Brief
Swap "breadcrumb" for "link" in the records from the line with "Viewport: 1519px width, 784px height." to the line with "(x=184, y=586)", and write out only those lines with nothing else changed.

____

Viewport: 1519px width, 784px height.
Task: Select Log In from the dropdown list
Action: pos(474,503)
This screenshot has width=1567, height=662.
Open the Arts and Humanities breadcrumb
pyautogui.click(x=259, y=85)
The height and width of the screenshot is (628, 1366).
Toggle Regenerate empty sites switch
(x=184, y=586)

____

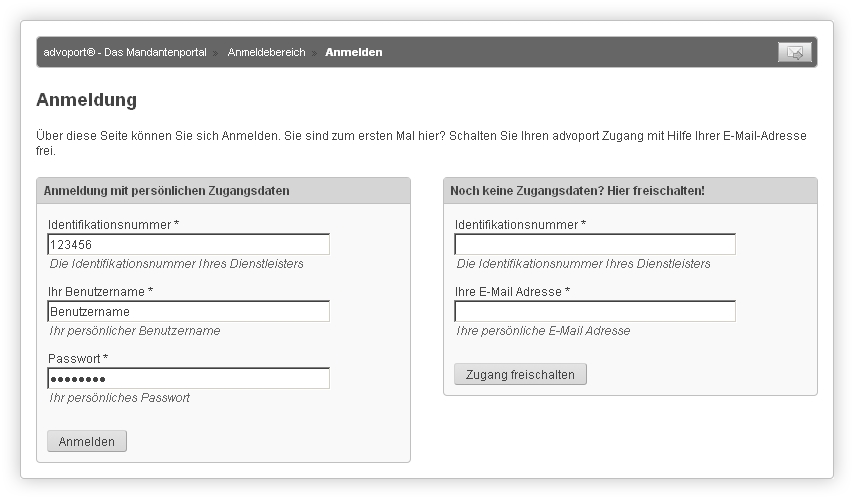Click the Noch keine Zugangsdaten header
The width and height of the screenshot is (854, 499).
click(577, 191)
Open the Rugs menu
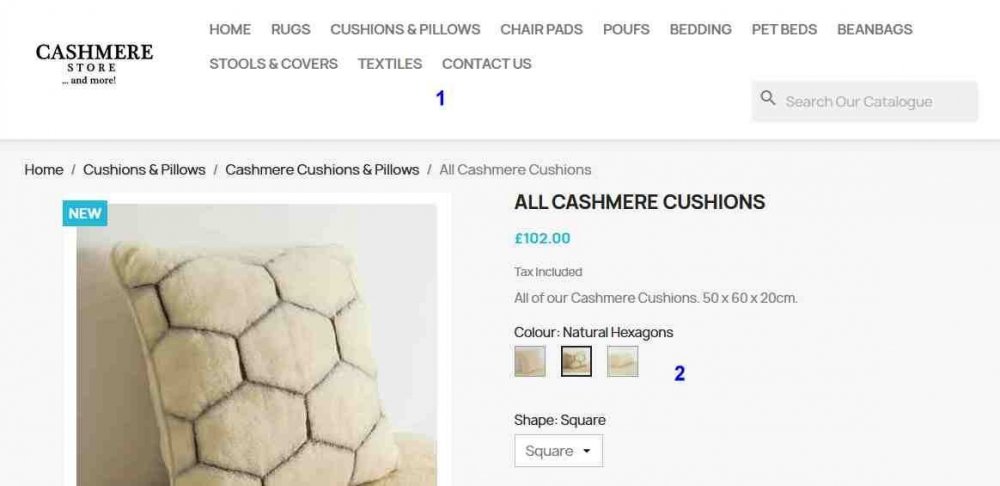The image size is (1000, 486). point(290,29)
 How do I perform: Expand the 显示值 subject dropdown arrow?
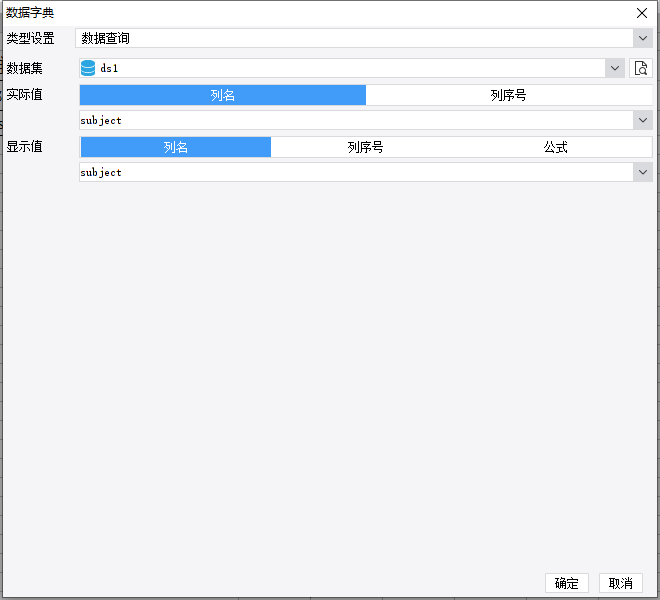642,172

____

Written solution
Viewport: 1519px width, 784px height.
Task: Select Log In from the dropdown list
Action: pos(474,503)
This screenshot has width=1567, height=662.
Open the Arts and Humanities link
pyautogui.click(x=259, y=85)
The height and width of the screenshot is (628, 1366).
Toggle Regenerate empty sites switch
(x=184, y=586)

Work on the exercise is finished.